我的信号可以从这里下载:https://gofile.io/?c=JBGVsH
Matlab代码:

load('mysignal.mat')
y = bandpass(x, [0.015,0.15], 1/0.7);
plot(x);hold on; plot(y)

Python代码:

import matplotlib.pyplot as plt
import scipy.io
from scipy.signal import butter, lfilter

x = scipy.io.loadmat("mysignal.mat")['x']

def butter_bandpass(lowcut, highcut, fs, order=5):
    nyq = 0.5 * fs
    low = lowcut / nyq
    high = highcut / nyq
    b, a = butter(order, [low, high], btype='band')
    return b, a

def butter_bandpass_filter(data, lowcut, highcut, fs, order=6):
    b, a = butter_bandpass(lowcut, highcut, fs, order=order)
    y = lfilter(b, a, data)
    return y

y = butter_bandpass_filter(x, 0.015, 0.15, 1/0.7, order=6)

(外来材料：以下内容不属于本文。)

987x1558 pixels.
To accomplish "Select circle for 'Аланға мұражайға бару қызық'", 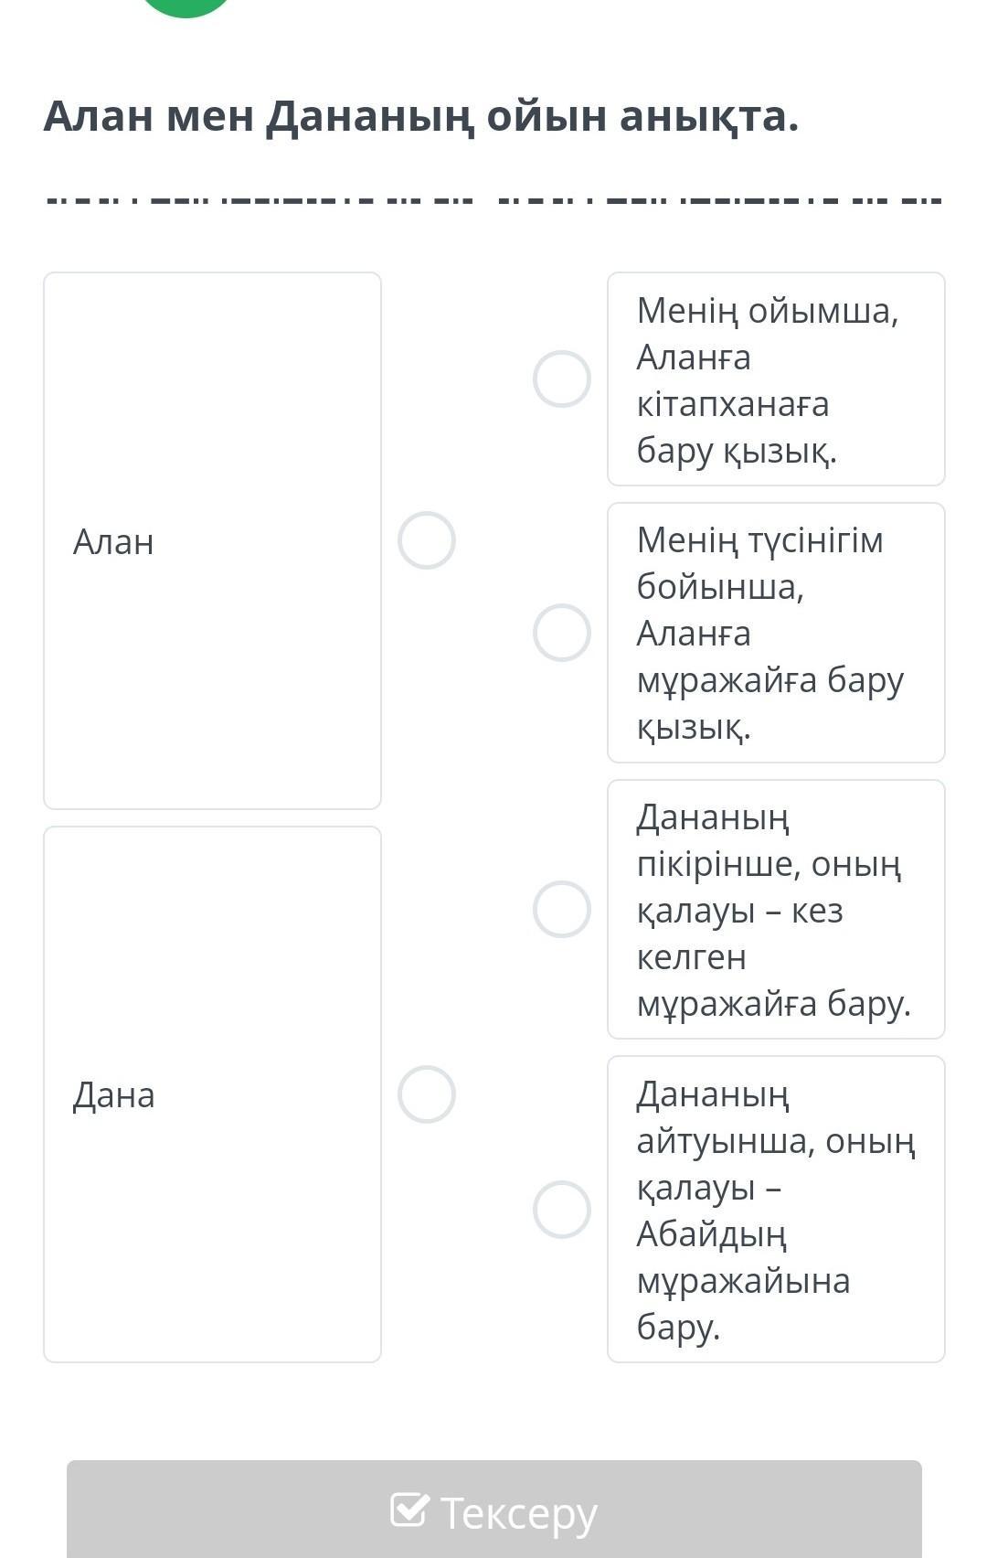I will pos(562,633).
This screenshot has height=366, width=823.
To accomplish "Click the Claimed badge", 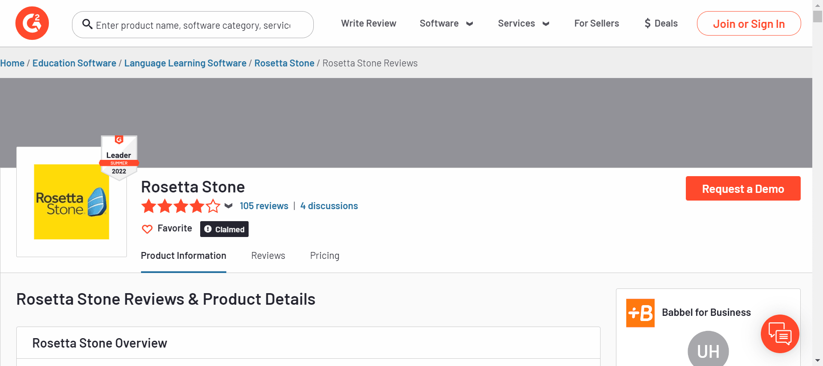I will point(224,229).
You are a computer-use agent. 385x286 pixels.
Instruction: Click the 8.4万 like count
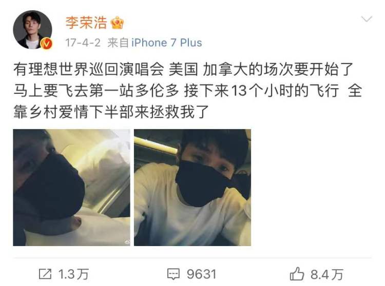pyautogui.click(x=326, y=274)
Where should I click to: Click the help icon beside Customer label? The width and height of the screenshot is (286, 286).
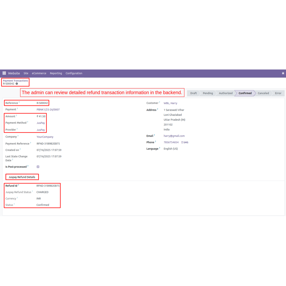click(160, 102)
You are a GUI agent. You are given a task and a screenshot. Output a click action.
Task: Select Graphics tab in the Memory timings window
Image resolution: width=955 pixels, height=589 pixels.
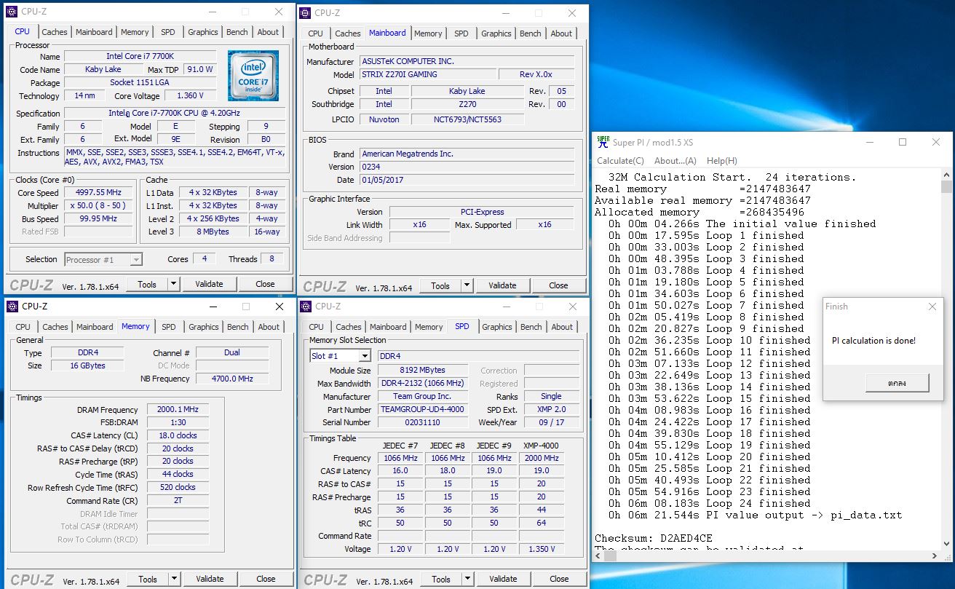click(204, 327)
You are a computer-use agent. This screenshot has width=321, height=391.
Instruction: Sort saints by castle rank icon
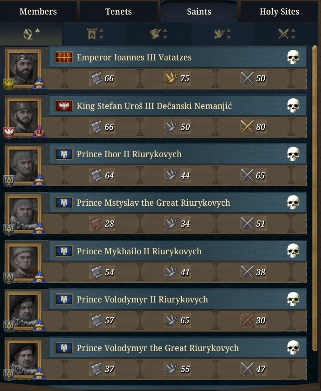tap(95, 34)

plt.plot(x);plt.plot(y);plt.show()

我需要在python中找到一种方法来应用类似于Matlab示例代码块中的过滤。

mzmfm0qo

mzmfm0qo1#

我最喜欢的解决方案是Creating lowpass filter in SciPy - understanding methods and units,我将其更改为带通示例:


# !/usr/bin/env python3

# -*- coding: utf-8 -*-

""" 
bandpass example, from
https://stackoverflow.com/questions/25191620/creating-lowpass-filter-in-scipy-understanding-methods-and-units
pl, 22.05.2022
"""

import numpy as np
from scipy.signal import butter, lfilter, freqz
import matplotlib.pyplot as plt

def butter_bandpass(lowcut, highcut, fs, order=5):
    b, a = butter(order, [lowcut, highcut], fs=fs, btype='band')
    return b, a

def butter_bandpass_filter(data, lowcut, highcut, fs, order=6):
    b, a = butter_bandpass(lowcut, highcut, fs, order=order)
    y = lfilter(b, a, data)
    return y

# Filter requirements.

order = 6
fs = 60.0       # sample rate, Hz

# cutoff = 3.667  # desired cutoff frequency of the filter, Hz

cutoffLo = 2.0
cutoffHi = 4.0

# Demonstrate the use of the filter.

# First make some data to be filtered.

T = 5.0         # seconds
n = int(T * fs) # total number of samples
t = np.linspace(0, T, n, endpoint=False)

# "Noisy" data.  We want to recover the 1.2 Hz signal from this.

fl=1.2      # Hz
f0=3.0      # Hz
fh=7.0      # Hz
al=2.5
a0=1.0
ah=3.5
w=2*np.pi   # Omega

data = f0 * np.sin(w*f0*t) \
     + fl * np.sin(w*fl*t) \
     + fh * np.sin(w*fh*t) \
     + 8.0

# Get the filter coefficients so we can check its frequency response.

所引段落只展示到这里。